- _GOAL OF THE EXERCISE_
Transcribe only the lines in the data below falling between the line with "Click the Download Media description text" and the line with "The height and", including those two lines, and leave out any picture.

- _DATA FOR THE TASK_
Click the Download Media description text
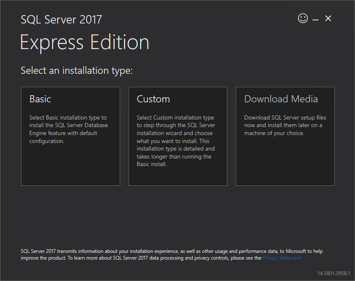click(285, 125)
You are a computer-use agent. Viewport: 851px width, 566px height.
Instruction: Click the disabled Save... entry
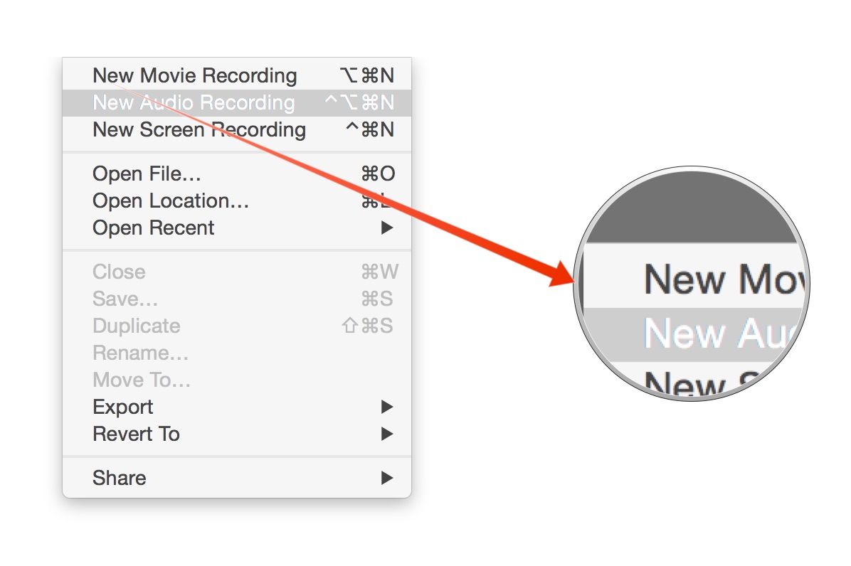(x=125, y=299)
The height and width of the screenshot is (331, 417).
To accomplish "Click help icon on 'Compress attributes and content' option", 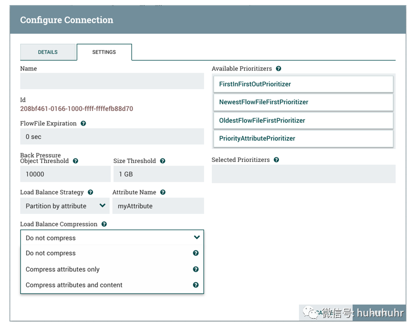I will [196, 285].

...

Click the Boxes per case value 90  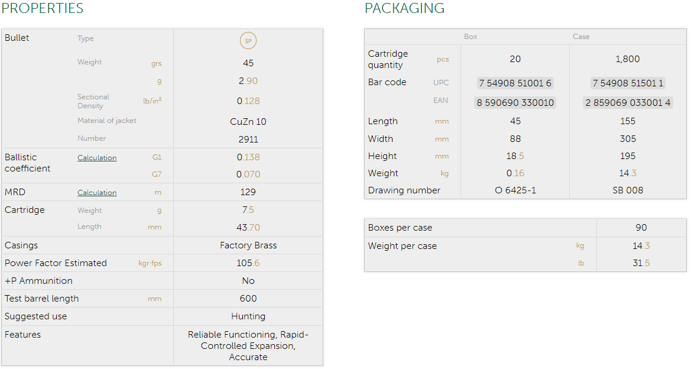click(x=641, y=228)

==

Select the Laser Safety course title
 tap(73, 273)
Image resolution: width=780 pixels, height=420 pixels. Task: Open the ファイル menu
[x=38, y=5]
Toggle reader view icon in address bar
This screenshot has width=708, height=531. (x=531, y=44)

- _EXERCISE RESULT_
Click the Download Media description text
click(285, 125)
You are a computer-use agent. Viewport: 851px width, 566px height.
Instruction: Click the disabled Save... entry
(x=125, y=299)
The height and width of the screenshot is (331, 417).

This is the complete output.